» YOUR ASSIGNMENT:
All of the records should come back exactly as written.
>>
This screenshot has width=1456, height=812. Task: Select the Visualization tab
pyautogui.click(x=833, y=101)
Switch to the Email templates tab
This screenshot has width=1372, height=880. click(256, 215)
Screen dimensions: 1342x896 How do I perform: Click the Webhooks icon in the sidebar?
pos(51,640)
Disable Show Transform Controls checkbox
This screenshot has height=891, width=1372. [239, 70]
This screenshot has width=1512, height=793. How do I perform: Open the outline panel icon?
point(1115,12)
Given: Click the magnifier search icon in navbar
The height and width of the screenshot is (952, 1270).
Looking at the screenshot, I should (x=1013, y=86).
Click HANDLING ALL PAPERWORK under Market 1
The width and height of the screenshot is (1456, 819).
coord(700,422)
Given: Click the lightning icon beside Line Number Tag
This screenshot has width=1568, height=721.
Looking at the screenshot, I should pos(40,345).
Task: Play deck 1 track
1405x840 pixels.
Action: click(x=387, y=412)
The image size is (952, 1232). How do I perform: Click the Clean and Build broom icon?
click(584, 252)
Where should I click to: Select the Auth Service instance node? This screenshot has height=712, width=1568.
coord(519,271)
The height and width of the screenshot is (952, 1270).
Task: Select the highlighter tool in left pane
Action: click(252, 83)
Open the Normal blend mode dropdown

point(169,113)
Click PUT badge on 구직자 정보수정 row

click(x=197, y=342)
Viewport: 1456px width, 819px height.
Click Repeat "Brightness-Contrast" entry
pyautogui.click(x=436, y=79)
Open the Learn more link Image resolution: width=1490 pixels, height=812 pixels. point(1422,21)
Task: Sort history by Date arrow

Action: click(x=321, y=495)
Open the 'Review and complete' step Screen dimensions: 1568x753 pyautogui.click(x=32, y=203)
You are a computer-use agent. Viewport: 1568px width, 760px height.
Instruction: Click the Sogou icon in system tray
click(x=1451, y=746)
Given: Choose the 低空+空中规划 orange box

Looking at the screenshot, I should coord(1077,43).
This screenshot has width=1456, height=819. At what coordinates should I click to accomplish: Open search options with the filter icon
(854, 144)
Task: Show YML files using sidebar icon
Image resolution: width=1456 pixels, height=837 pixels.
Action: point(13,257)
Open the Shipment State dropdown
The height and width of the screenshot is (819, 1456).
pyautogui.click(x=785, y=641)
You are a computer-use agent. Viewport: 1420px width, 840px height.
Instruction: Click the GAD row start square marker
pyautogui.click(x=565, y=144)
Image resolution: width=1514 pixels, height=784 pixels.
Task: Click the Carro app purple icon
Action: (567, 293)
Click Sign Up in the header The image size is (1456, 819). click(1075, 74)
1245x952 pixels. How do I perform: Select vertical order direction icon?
<<
» RESULT OF THE TASK:
This screenshot has width=1456, height=812. Task: Select the Visualization tab
pyautogui.click(x=833, y=101)
Switch to the Email templates tab
This screenshot has width=1372, height=880. click(256, 215)
Screen dimensions: 1342x896 How do I perform: Click the Webhooks icon in the sidebar?
pos(51,640)
Disable Show Transform Controls checkbox
This screenshot has height=891, width=1372. [239, 70]
This screenshot has width=1512, height=793. How do I perform: Open the outline panel icon?
point(1115,12)
Given: Click the magnifier search icon in navbar
The height and width of the screenshot is (952, 1270).
Looking at the screenshot, I should (x=1013, y=86).
Click HANDLING ALL PAPERWORK under Market 1
The width and height of the screenshot is (1456, 819).
coord(700,422)
Given: Click the lightning icon beside Line Number Tag
This screenshot has width=1568, height=721.
Looking at the screenshot, I should pos(40,345).
Task: Play deck 1 track
1405x840 pixels.
Action: click(x=387, y=412)
The image size is (952, 1232). How do I perform: Click the Clean and Build broom icon?
click(584, 252)
Where should I click to: Select the Auth Service instance node? This screenshot has height=712, width=1568.
coord(519,271)
The height and width of the screenshot is (952, 1270).
Task: Select the highlighter tool in left pane
Action: click(252, 83)
Open the Normal blend mode dropdown

point(169,113)
Click PUT badge on 구직자 정보수정 row

click(x=197, y=342)
Viewport: 1456px width, 819px height.
Click Repeat "Brightness-Contrast" entry
pyautogui.click(x=436, y=79)
Open the Learn more link Image resolution: width=1490 pixels, height=812 pixels. point(1422,21)
Task: Sort history by Date arrow

Action: click(x=321, y=495)
Open the 'Review and complete' step Screen dimensions: 1568x753 pyautogui.click(x=32, y=203)
You are a computer-use agent. Viewport: 1568px width, 760px height.
Instruction: Click the Sogou icon in system tray
click(x=1451, y=746)
Given: Choose the 低空+空中规划 orange box

Looking at the screenshot, I should coord(1077,43).
This screenshot has width=1456, height=819. At what coordinates should I click to accomplish: Open search options with the filter icon
(854, 144)
Task: Show YML files using sidebar icon
Image resolution: width=1456 pixels, height=837 pixels.
Action: point(13,257)
Open the Shipment State dropdown
The height and width of the screenshot is (819, 1456).
pyautogui.click(x=785, y=641)
You are a computer-use agent. Viewport: 1420px width, 840px height.
Instruction: Click the GAD row start square marker
pyautogui.click(x=565, y=144)
Image resolution: width=1514 pixels, height=784 pixels.
Task: Click the Carro app purple icon
Action: (567, 293)
Click Sign Up in the header The image size is (1456, 819). click(1075, 74)
1245x952 pixels. How do I perform: Select vertical order direction icon?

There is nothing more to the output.